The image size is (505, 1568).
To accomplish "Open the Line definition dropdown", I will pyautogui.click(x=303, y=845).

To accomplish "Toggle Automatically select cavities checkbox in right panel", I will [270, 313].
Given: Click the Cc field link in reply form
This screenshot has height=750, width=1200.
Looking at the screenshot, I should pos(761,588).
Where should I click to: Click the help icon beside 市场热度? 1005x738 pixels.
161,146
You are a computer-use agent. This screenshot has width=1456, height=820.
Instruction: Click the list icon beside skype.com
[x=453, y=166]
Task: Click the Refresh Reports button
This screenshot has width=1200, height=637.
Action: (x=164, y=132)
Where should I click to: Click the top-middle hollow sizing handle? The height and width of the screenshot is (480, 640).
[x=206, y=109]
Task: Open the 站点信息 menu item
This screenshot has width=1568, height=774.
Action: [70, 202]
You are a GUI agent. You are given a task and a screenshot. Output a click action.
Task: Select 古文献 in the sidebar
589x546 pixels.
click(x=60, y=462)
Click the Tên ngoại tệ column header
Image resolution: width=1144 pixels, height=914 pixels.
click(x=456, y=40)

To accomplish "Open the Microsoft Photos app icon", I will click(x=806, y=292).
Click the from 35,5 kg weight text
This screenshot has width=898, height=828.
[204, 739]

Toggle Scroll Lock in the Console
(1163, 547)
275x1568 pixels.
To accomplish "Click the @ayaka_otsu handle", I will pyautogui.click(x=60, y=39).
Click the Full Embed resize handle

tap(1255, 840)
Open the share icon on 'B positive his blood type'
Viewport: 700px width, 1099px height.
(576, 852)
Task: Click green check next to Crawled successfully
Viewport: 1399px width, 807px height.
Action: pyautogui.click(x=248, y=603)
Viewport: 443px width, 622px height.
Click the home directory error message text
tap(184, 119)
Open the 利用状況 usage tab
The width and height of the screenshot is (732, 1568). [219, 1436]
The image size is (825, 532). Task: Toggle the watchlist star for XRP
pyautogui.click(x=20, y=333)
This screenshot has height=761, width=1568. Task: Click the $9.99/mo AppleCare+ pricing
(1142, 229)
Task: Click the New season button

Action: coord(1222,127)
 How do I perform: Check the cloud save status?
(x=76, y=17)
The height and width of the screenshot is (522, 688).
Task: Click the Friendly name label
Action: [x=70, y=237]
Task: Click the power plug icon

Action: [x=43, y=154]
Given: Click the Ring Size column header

◆ ◆ ◆ ◆

Show every line of the data in which the word "agent" appears.

You are a computer-use agent. This screenshot has width=1456, height=820.
You are a GUI agent. You are given a task and a screenshot. Output a click action.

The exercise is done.